(Records from a data collection)
******
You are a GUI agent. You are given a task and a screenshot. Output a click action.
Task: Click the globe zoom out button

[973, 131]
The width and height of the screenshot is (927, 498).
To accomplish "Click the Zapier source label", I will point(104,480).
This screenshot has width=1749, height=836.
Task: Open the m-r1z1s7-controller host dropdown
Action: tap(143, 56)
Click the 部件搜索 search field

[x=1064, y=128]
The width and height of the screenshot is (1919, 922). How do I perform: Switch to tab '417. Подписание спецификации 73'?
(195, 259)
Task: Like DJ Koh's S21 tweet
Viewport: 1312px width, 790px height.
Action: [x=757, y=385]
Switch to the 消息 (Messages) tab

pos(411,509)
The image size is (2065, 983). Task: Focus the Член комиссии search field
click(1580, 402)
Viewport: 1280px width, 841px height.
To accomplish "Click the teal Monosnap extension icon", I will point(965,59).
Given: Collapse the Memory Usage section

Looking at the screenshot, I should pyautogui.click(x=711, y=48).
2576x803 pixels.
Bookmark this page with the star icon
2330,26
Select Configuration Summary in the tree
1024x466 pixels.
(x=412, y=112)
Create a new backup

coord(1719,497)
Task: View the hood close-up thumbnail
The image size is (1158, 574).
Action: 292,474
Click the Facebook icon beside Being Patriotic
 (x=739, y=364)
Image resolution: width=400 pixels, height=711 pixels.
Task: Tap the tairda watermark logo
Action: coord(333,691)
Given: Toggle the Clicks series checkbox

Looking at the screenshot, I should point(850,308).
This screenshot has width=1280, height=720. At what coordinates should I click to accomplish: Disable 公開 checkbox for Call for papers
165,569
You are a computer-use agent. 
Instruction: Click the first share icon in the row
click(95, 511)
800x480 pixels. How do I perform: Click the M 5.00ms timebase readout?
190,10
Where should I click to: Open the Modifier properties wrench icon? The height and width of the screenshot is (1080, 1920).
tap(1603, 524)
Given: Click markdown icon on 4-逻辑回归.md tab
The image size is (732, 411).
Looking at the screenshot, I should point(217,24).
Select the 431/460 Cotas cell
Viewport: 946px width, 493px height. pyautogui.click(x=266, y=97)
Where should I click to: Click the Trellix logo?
******
▸ Aim
Reproduce all of the records above, substituting "Where do I click to" for each occurrence of "Where should I click to" and keeping everything else the same.

▸ Task response
You are a GUI agent. You are given a task and a screenshot. Output a click action.
Task: Click the globe zoom out button

[973, 131]
The width and height of the screenshot is (927, 498).
To accomplish "Click the Zapier source label", I will point(104,480).
This screenshot has width=1749, height=836.
Task: Open the m-r1z1s7-controller host dropdown
Action: tap(143, 56)
Click the 部件搜索 search field

[x=1064, y=128]
The width and height of the screenshot is (1919, 922). How do I perform: Switch to tab '417. Подписание спецификации 73'?
(195, 259)
Task: Like DJ Koh's S21 tweet
Viewport: 1312px width, 790px height.
Action: [x=757, y=385]
Switch to the 消息 (Messages) tab

pos(411,509)
The image size is (2065, 983). Task: Focus the Член комиссии search field
click(1580, 402)
Viewport: 1280px width, 841px height.
To accomplish "Click the teal Monosnap extension icon", I will point(965,59).
Given: Collapse the Memory Usage section

Looking at the screenshot, I should pyautogui.click(x=711, y=48).
2576x803 pixels.
Bookmark this page with the star icon
2330,26
Select Configuration Summary in the tree
1024x466 pixels.
(x=412, y=112)
Create a new backup

coord(1719,497)
Task: View the hood close-up thumbnail
The image size is (1158, 574).
Action: 292,474
Click the Facebook icon beside Being Patriotic
 (x=739, y=364)
Image resolution: width=400 pixels, height=711 pixels.
Task: Tap the tairda watermark logo
Action: coord(333,691)
Given: Toggle the Clicks series checkbox

Looking at the screenshot, I should point(850,308).
This screenshot has width=1280, height=720. At what coordinates should I click to accomplish: Disable 公開 checkbox for Call for papers
165,569
You are a computer-use agent. 
Instruction: Click the first share icon in the row
click(95, 511)
800x480 pixels. How do I perform: Click the M 5.00ms timebase readout?
190,10
Where do I click to: Open the Modifier properties wrench icon? The height and width of the screenshot is (1080, 1920).
tap(1603, 524)
Given: Click markdown icon on 4-逻辑回归.md tab
The image size is (732, 411).
Looking at the screenshot, I should point(217,24).
Select the 431/460 Cotas cell
Viewport: 946px width, 493px height. pyautogui.click(x=266, y=97)
Where do I click to: Click the Trellix logo?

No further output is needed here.